You know, both Wal-Mart and Gap, who are two of the biggest players in Bangladesh, have been urged for years to put in place meaningful fire safety protections in their supply chain after a similar fire in late 2010 that killed 30 workers in a factory producing primarily for Gap. Gap made a public pledge that they would institute a meaningful fire safety program, and through months of negotiations between ourselves and a range of other labor rights organizations, we tried to get Gap to a simple, basic commitments to put in place protections for their workers in Bangladesh and yet theyve refused to take those steps, pulled out of the negotiations, and continue to be unwilling to do the things that are necessary to protect workers, which include independent fire safety inspections in these factories, insuring that there are adequate fire safety systems compelling suppliers that dont have them to put them in place. A commitment to stop doing business with suppliers to refuse to operate in a safe manner. Of particular importance, a commitment to pay a price to suppliers that makes a possible for them to operate in a safe and responsible manner and still survive as a business. These are the steps that Gap and Wal-Mart and other big players in Bangladesh need to take, and the steps they continue to refuse to take even in the wake of fires like this.
Secretary of State Hillary Clinton spoke earlier this year in Dhaka in Bangladesh. it would be better if those sentiments were actually reflected in U.S. trade policy and if the U.S. put genuine pressure on U.S. corporations and on overseas suppliers in places like Bangladesh in the context of U.S. trade relationships to compel greater respect for the rights of workers. Unfortunately, our trade policy does not do that.

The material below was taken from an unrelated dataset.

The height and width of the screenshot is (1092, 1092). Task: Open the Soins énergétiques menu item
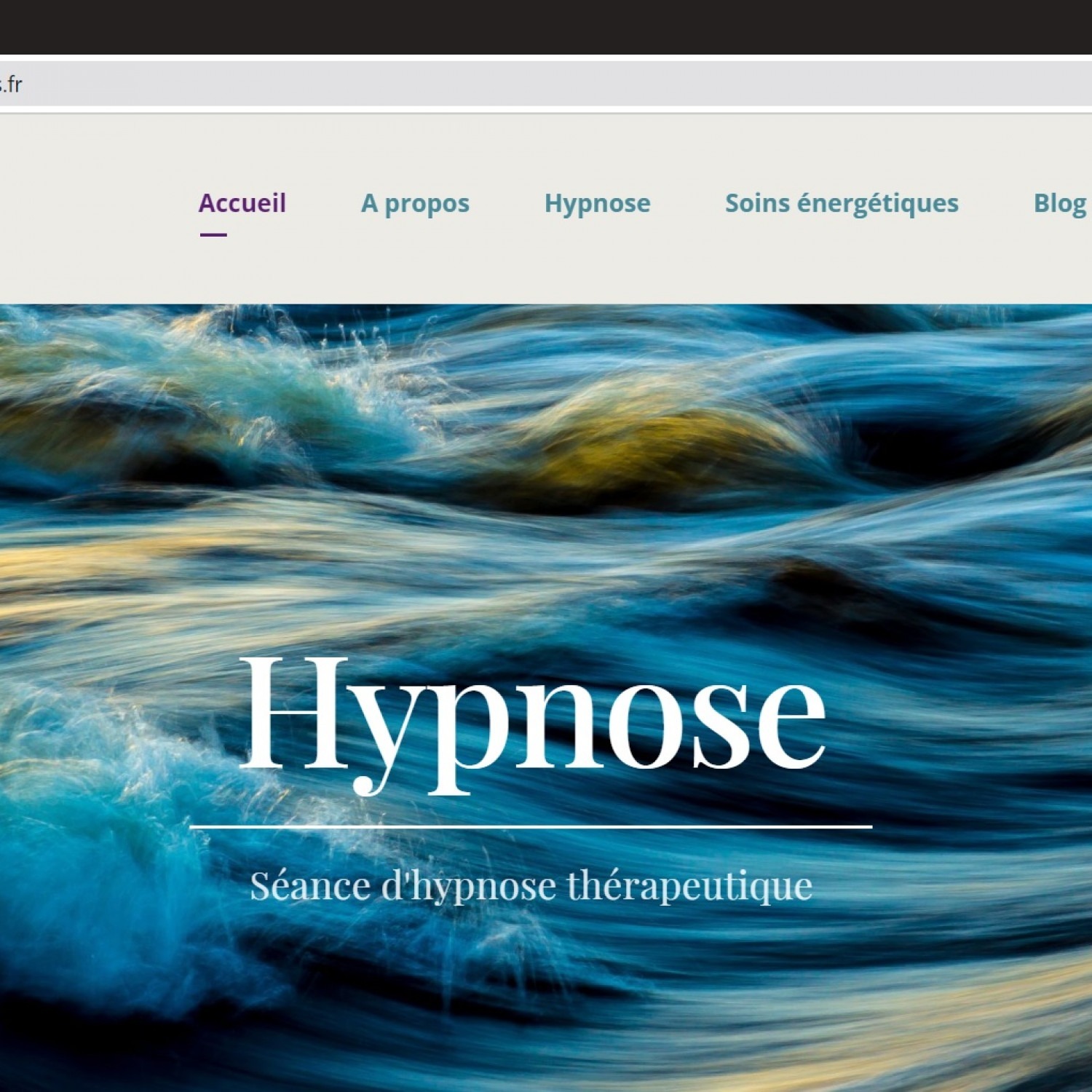click(x=841, y=203)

Hillary Clinton was also she was on the board of Wal-Mart for years. At a certain point in time, the individuals who lead these companies need to be held accountable as individuals.
Kalpona Akter talking:
The consumers can play a big role because they are the most powerful player in the supply chain. They can make accountable these brands and make them bound to make change on the ground where workers are making clothes for these Western brands. These consumers group can raise their voice and they should raise their voice and ask these factories sorry, ask these Western brands that they wanted to know more, more about the working conditions of the workers who are making clothes for them, and also, why to be sure that these workers are paying living wage, these workers are having a better life, better working condition, and safe working place. They can play a really, really vital role, and this is my urge to the U.S. consumers, that, please, be accountable and make responsible to your brands and ask them to make change in the ground.
Scott Nova talking:
The best hope we have is that retailers like Wal-Mart and Gap and H&M will recognize that if they continue to operate in this manner, if they continue to pressure their suppliers on price to the point where we get these kinds of the absurdly unsafe working conditions, that ultimately consumers will turn against them. And so, consumers in the U.S., consumers in Europe do have the power to compel change if they choose to use it.
– source democracynow.org
Kalpona Akter, A labor organizer with the Bangladesh Center for Worker Solidarity. She started work in garment factories when she was 12 years old. Now she campaigns for better wages, recognition of the right to organize and higher safety standards.
Scott Nova, Executive Director of the Worker Rights Consortium, which investigates working conditions in factories around the world.